Furthermore, where these IP's are located? and how does this redirection system works?
When we try to access a web site by writing domain name how many redirections does it have?
Thanks...
No : each domain does not have its own IP address.
Several domains can be hosted on the same server -- and on the same IP address.
That's the idea behind Apache's VirtualHosts, for example.
And one domain-name can correspond to several distinct IP addresses.
For example, using the dig
command on the google.fr
domain, you'd get (I only copy-pasted a portion of the output) :
$ dig google.fr
;; ANSWER SECTION:
google.fr. 71 IN A 74.125.230.81
google.fr. 71 IN A 74.125.230.82
google.fr. 71 IN A 74.125.230.83
google.fr. 71 IN A 74.125.230.84
google.fr. 71 IN A 74.125.230.80
For more informations, you should probably read the following wikipedia entry : Domain Name System.

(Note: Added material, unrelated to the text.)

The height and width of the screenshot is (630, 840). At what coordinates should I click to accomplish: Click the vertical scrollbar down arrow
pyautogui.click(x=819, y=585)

I want to know whether every domain adress has a unique IP adress?
No.
There are domains with more than one IP and IPs with more than one domain.
Furthermore, where these IP's are located?
They are not located anywhere, they are an abstract address of some computer(s)
and how does this redirection system works?
When we try to access a web site by writing domain name how many redirections does it have?
Which redirection system do you mean?
Not every domain address has unique IP. There may be more than one domain addresses on same IP. Every domain have DNS and these DNS pointing to server who redirect different domains (with virtual hosts) for exampple.
No, each domain doesn't need to have its own allocated IP address. IPs can be physically located anywhere. Redirection is usually done via user agents following HTTP instructions.